NCPA - National Center for Policy Analysis

School Choice is Changing Education In Milwaukee

February 20, 2002

As the U.S. Supreme Court mulls the challenge to school choice in Cleveland, Milwaukee is now offering more tax-supported educational choices than any other U.S. city. Utilizing charters and vouchers, the choices are not confined to parochial schools.

  • Vouchers help nearly 11,000 students attend 106 schools in Milwaukee, while more than 2,200 students attend seven different charter schools sponsored by the city or the University of Wisconsin-Milwaukee.
  • Milwaukee is the only city where charter schools may be launched by public authorities other than local school districts.
  • Of the 37 schools created in inner-city Milwaukee since the launch of its choice program, nearly two-thirds are private and nonsectarian -- educating more than one-third of the nearly 11,000 choice students.

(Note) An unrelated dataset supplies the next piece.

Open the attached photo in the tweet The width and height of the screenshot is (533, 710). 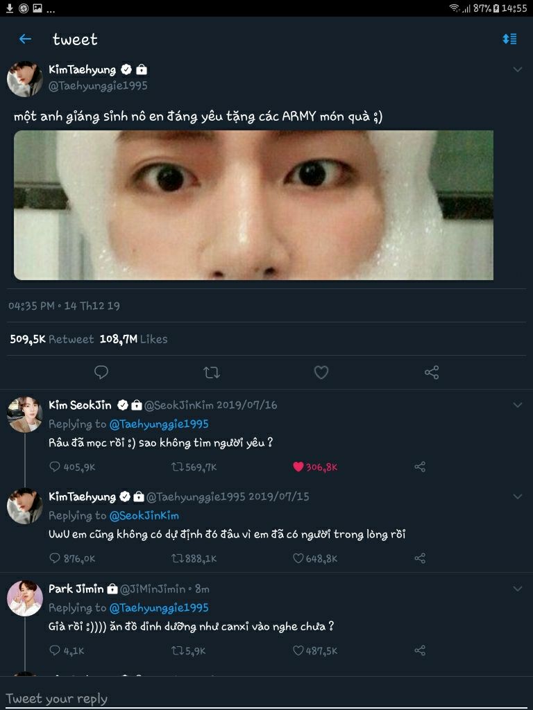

Moreover, competition generated by the choice movement has brought many fundamental and salutary changes to the way public schools operate.

  • Public school administrators negotiated with their teachers' union a new program to "counsel out" problem teachers.
  • They gave individual schools more responsibility for hiring, school budgeting and curriculum -- and expanded specialty programs like Montessori schools that historically turned students away because of lack of space.
  • Public school administrators approved a neighborhood school initiative to increase the number of schools that students can walk to; they converted halftime kindergarten to fulltime; they embarked on a major expansion of before- and after-school child care.

Harvard University economist Caroline M. Hoxby has concluded that public schools in Milwaukee "have a strong, positive response to competition from vouchers."